## Exercise description:
These entries are to be set down again exactly.

[Stored data entries]
-- Opening Marker --

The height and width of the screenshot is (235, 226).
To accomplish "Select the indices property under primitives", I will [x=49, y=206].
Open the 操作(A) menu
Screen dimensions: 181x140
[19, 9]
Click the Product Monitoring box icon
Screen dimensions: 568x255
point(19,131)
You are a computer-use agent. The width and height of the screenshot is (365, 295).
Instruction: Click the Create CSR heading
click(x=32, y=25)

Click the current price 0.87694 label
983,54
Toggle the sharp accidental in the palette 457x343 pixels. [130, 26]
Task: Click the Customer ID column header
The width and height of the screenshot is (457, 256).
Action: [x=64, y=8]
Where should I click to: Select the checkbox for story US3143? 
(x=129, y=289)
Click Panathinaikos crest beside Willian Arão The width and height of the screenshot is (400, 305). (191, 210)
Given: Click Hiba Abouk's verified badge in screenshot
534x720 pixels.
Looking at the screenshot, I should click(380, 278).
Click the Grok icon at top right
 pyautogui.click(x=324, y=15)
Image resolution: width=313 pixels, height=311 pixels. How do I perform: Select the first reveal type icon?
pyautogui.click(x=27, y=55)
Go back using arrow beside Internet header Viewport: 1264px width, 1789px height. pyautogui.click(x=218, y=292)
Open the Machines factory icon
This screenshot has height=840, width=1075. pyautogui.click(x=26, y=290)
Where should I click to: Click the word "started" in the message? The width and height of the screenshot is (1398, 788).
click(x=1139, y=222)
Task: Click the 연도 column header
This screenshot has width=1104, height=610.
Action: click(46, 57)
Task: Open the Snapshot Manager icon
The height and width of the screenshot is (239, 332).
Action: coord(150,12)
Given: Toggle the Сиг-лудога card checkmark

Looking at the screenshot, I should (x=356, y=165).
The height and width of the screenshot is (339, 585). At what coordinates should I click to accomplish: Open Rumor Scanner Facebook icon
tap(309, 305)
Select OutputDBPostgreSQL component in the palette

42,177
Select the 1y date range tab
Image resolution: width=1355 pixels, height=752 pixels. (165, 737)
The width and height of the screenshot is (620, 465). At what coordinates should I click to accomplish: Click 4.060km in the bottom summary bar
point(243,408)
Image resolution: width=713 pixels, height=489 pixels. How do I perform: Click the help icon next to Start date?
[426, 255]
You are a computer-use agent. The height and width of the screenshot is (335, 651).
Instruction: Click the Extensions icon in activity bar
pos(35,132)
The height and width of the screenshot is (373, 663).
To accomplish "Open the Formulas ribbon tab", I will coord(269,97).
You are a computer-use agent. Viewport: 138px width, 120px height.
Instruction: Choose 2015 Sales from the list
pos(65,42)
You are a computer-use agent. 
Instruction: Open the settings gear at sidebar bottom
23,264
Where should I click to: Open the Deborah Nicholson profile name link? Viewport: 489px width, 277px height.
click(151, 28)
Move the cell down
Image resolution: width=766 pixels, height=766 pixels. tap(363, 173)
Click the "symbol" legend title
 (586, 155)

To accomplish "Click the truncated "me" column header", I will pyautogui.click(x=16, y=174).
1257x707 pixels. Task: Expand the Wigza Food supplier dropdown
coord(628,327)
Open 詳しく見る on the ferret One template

-- Closing Marker --

## Problem solution:
The height and width of the screenshot is (235, 226).
To accomplish "Select the indices property under primitives", I will [x=49, y=206].
Open the 操作(A) menu
Screen dimensions: 181x140
[19, 9]
Click the Product Monitoring box icon
Screen dimensions: 568x255
point(19,131)
You are a computer-use agent. The width and height of the screenshot is (365, 295).
Instruction: Click the Create CSR heading
click(x=32, y=25)

Click the current price 0.87694 label
983,54
Toggle the sharp accidental in the palette 457x343 pixels. [130, 26]
Task: Click the Customer ID column header
The width and height of the screenshot is (457, 256).
Action: [x=64, y=8]
Where should I click to: Select the checkbox for story US3143? 
(x=129, y=289)
Click Panathinaikos crest beside Willian Arão The width and height of the screenshot is (400, 305). (191, 210)
Given: Click Hiba Abouk's verified badge in screenshot
534x720 pixels.
Looking at the screenshot, I should click(380, 278).
Click the Grok icon at top right
 pyautogui.click(x=324, y=15)
Image resolution: width=313 pixels, height=311 pixels. How do I perform: Select the first reveal type icon?
pyautogui.click(x=27, y=55)
Go back using arrow beside Internet header Viewport: 1264px width, 1789px height. pyautogui.click(x=218, y=292)
Open the Machines factory icon
This screenshot has height=840, width=1075. pyautogui.click(x=26, y=290)
Where should I click to: Click the word "started" in the message? The width and height of the screenshot is (1398, 788).
click(x=1139, y=222)
Task: Click the 연도 column header
This screenshot has width=1104, height=610.
Action: click(46, 57)
Task: Open the Snapshot Manager icon
The height and width of the screenshot is (239, 332).
Action: coord(150,12)
Given: Toggle the Сиг-лудога card checkmark

Looking at the screenshot, I should (x=356, y=165).
The height and width of the screenshot is (339, 585). At what coordinates should I click to accomplish: Open Rumor Scanner Facebook icon
tap(309, 305)
Select OutputDBPostgreSQL component in the palette

42,177
Select the 1y date range tab
Image resolution: width=1355 pixels, height=752 pixels. (165, 737)
The width and height of the screenshot is (620, 465). At what coordinates should I click to accomplish: Click 4.060km in the bottom summary bar
point(243,408)
Image resolution: width=713 pixels, height=489 pixels. How do I perform: Click the help icon next to Start date?
[426, 255]
You are a computer-use agent. The height and width of the screenshot is (335, 651).
Instruction: Click the Extensions icon in activity bar
pos(35,132)
The height and width of the screenshot is (373, 663).
To accomplish "Open the Formulas ribbon tab", I will coord(269,97).
You are a computer-use agent. Viewport: 138px width, 120px height.
Instruction: Choose 2015 Sales from the list
pos(65,42)
You are a computer-use agent. 
Instruction: Open the settings gear at sidebar bottom
23,264
Where should I click to: Open the Deborah Nicholson profile name link? Viewport: 489px width, 277px height.
click(151, 28)
Move the cell down
Image resolution: width=766 pixels, height=766 pixels. tap(363, 173)
Click the "symbol" legend title
 (586, 155)

To accomplish "Click the truncated "me" column header", I will pyautogui.click(x=16, y=174).
1257x707 pixels. Task: Expand the Wigza Food supplier dropdown
coord(628,327)
Open 詳しく見る on the ferret One template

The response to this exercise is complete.